George Clancy (Seoirse Mac Fhlannchadha; 18 March 1881 – 7 March 1921), was an Irish nationalist politician and Mayor of Limerick. He was shot dead in Limerick by Royal Irish Constabulary Auxiliaries in 1921 during the Irish War of Independence. The previous Mayor, Michael O'Callaghan, was assassinated on the same night by the same group.

==Life==
Clancy was born at Grange, County Limerick. He was educated at Crescent College, Limerick, and thereafter at the Catholic University in St Stephen's Green, now University College Dublin. Among his friends at the university were James Joyce, Francis Sheehy-Skeffington and Tom Kettle. He helped form a branch of the Gaelic League at college and persuaded his friends, including Joyce, to take lessons in Irish. He played hurling and was a good friend of Michael Cusack. With Arthur Griffin he joined the Celtic Literary Society.
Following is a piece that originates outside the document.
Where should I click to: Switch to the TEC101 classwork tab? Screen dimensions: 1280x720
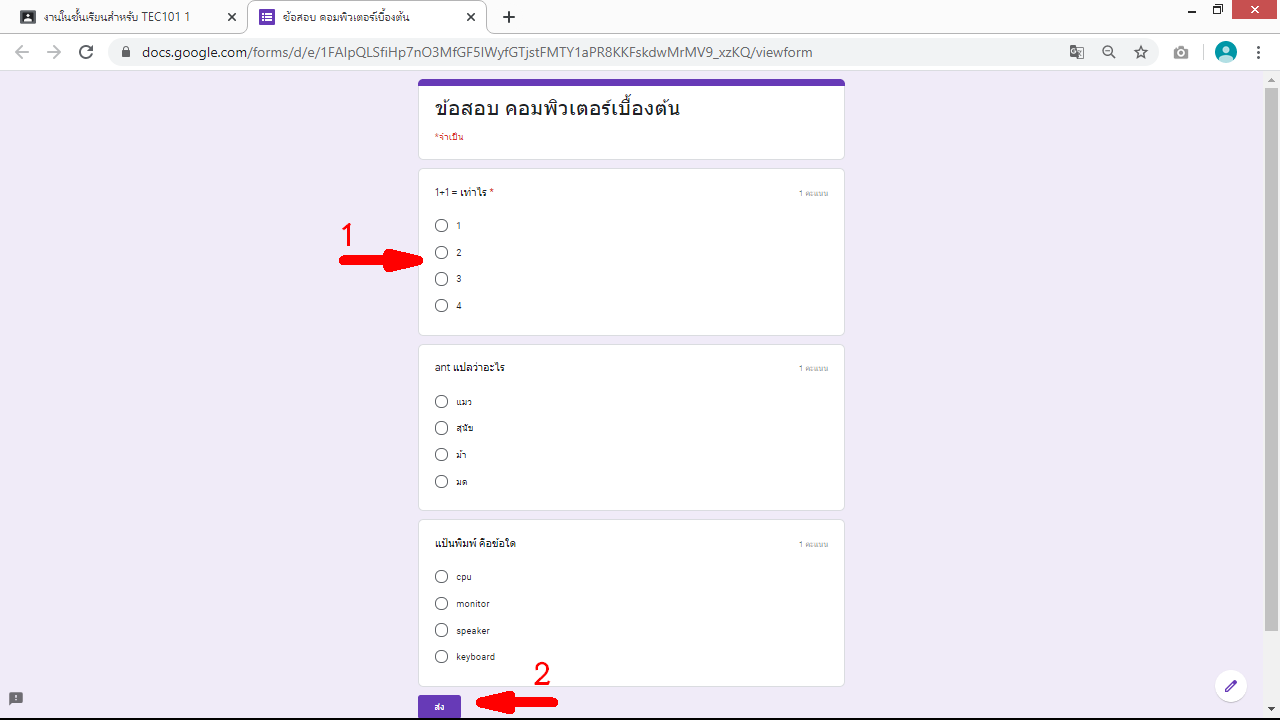tap(120, 17)
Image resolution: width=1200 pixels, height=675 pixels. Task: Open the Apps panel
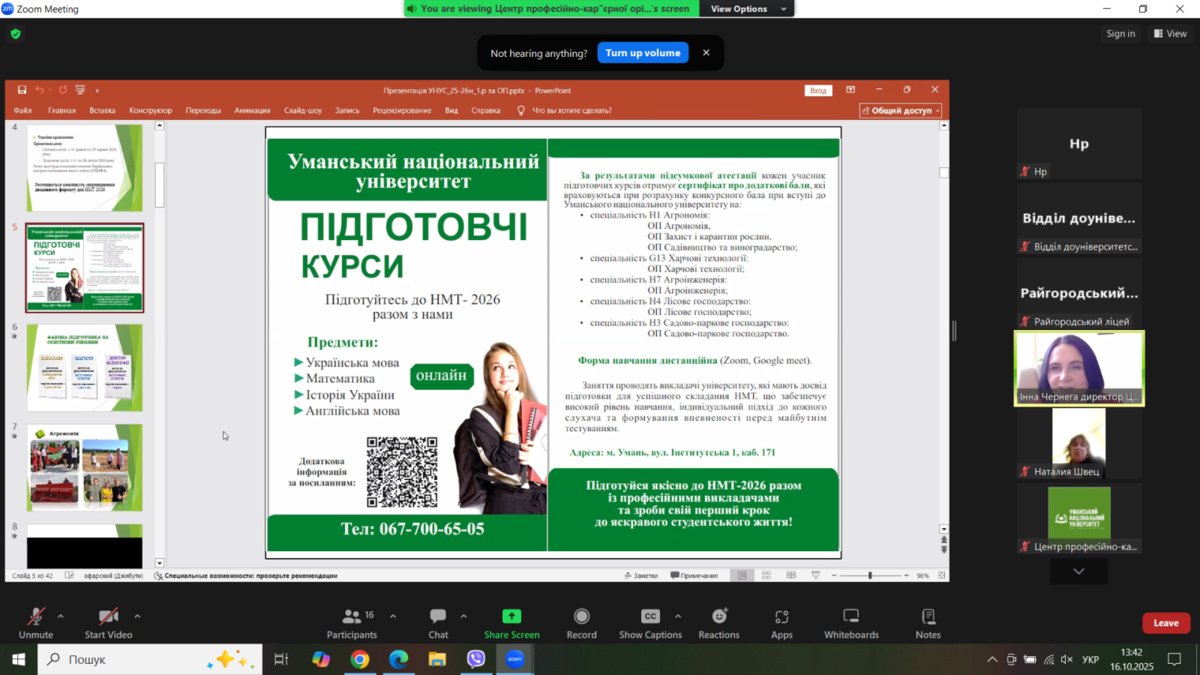point(781,623)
He graduated in 1904 and found a teaching position at Clongowes Wood College. Due to ill health he had to return to his home at Grange. In 1908 he came to Limerick City to teach Irish. In 1913 he joined the Irish Volunteers. In 1915 he married Máire Killeen, a teacher. After the 1916 Easter Rising he was arrested and imprisoned in Cork, but after a hunger strike was released before he came to trial.

He was elected Sinn Féin Mayor of Limerick in 1921. On the night of 6 March 1921 three Auxiliaries from the Royal Irish Constabulary (RIC) came to his house and one of them shot him, injuring him fatally. His wife was injured in the attack. One of his killers was later said to be George Nathan who died fighting for the Republicans in the Spanish Civil War.

He features as the character Michael Davin, in Joyce's A Portrait of the Artist as a Young Man.

Clancy Strand, a riverside street in Limerick, was named after him.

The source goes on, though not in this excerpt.